The reason I need multiple subject names in my certificate is the the exchange server resides internally, and is not accessible externally. The PKI is an internal PKI, and certiifcates are assigned with subject names based on the AD domain, which is *.local
Active Sync and RPC/HTTPS will not support a certificate with a subject name that is not the FQDN; OWA via browser will present a warning which the user can click through.
Even though the public key of the root CA is in the Trusted Root store of the clients and the PDA, the subject name MUST match the FQDN. If the multiple subject alternative name feature is used, then Active Sync can work.
Alternatives are to purchase a certificate from a trusted third party, which is a waste of money since I already have PKI infrastructure and can export my public root key to any client I choose.
"The reason I need multiple subject names in my certificate is the exchange server resides internally, and is not accessible externally."
You need to generate a Certificate Signing Request (CSR) using the external name of the resource, not the internal FQDN of the server, e.g. www.external.net
"ActiveSync and RPC/HTTPS will not support a certificate with a subject name that is not the FQDN"
Well, ActiveSync/HTTPS will not support a certificate where the subject name does not match the name used in the original signing request, that's true, but IIS doesn't really care if you're foo.com or boo.com, irrespective of what your AD namespace is.

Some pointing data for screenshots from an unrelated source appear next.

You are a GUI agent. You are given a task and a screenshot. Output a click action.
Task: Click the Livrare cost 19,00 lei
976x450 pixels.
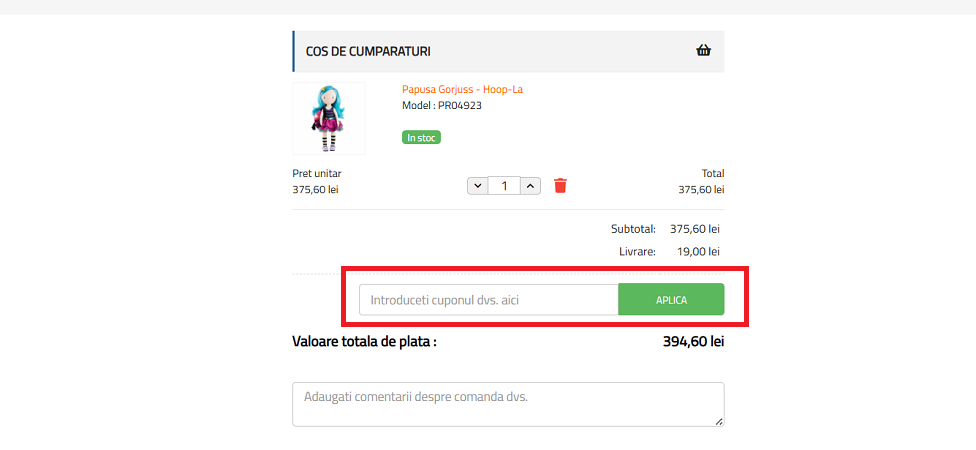(x=698, y=251)
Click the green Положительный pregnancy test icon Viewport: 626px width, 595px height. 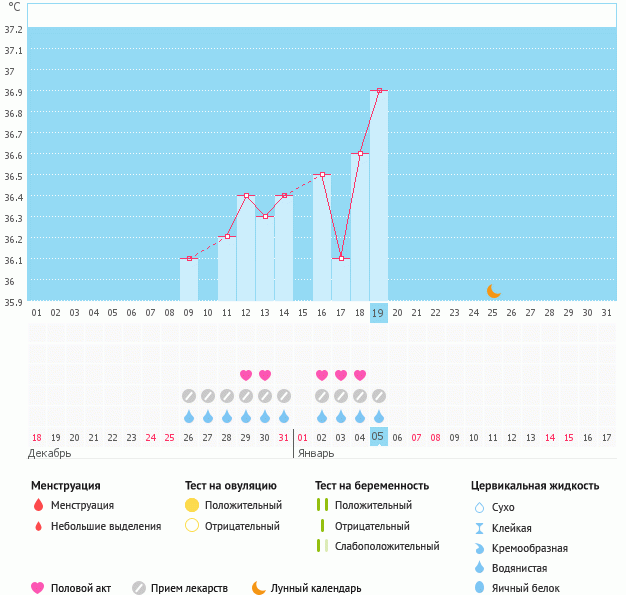coord(322,506)
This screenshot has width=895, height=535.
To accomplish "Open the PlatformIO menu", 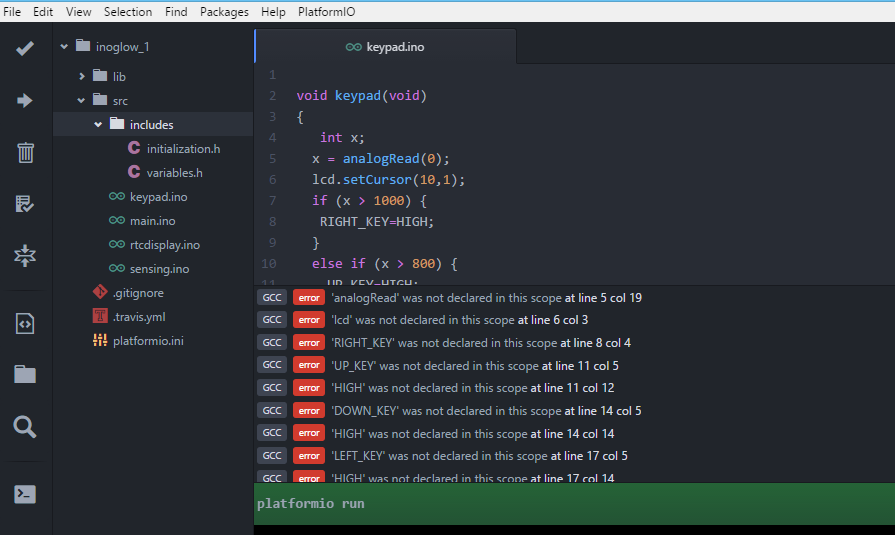I will 326,12.
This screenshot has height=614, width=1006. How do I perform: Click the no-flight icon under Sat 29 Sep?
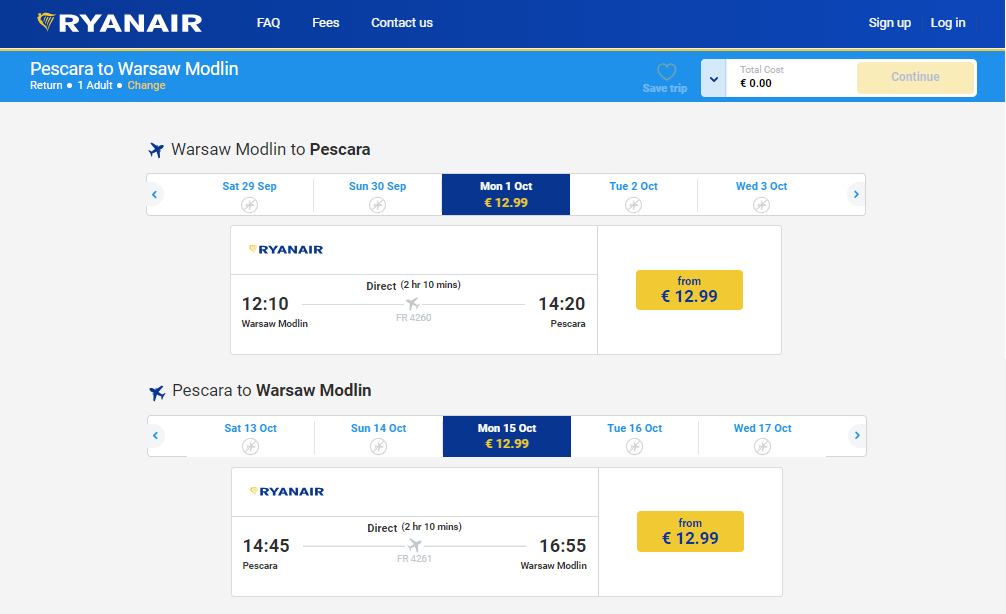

If I generate a CSR on my web server for foo.com and then create a hosts entry on ISA for foo.com, I can now resolve incoming requests thru ISA for foo.com and forward the request to IIS. Of course, I'm assuming web publishing rules have been created and a copy of the SSL cert has been exported out of IIS and imported into ISA.
In short, don't assume you're pinned or bound to using your internal namespace.
Using your suggestion of an entry in the hosts file on the ISA Server 2006 along with a certificate with multiple subject alternative names I was able to get OWA, Outlook Anywhere and ActiveSync/OMA working on ISA Server 2006/Exchange Server 2007 using a single firewall rule. After importing the public key of my internal root CA, ActiveSync worked just fine on my Smartphone.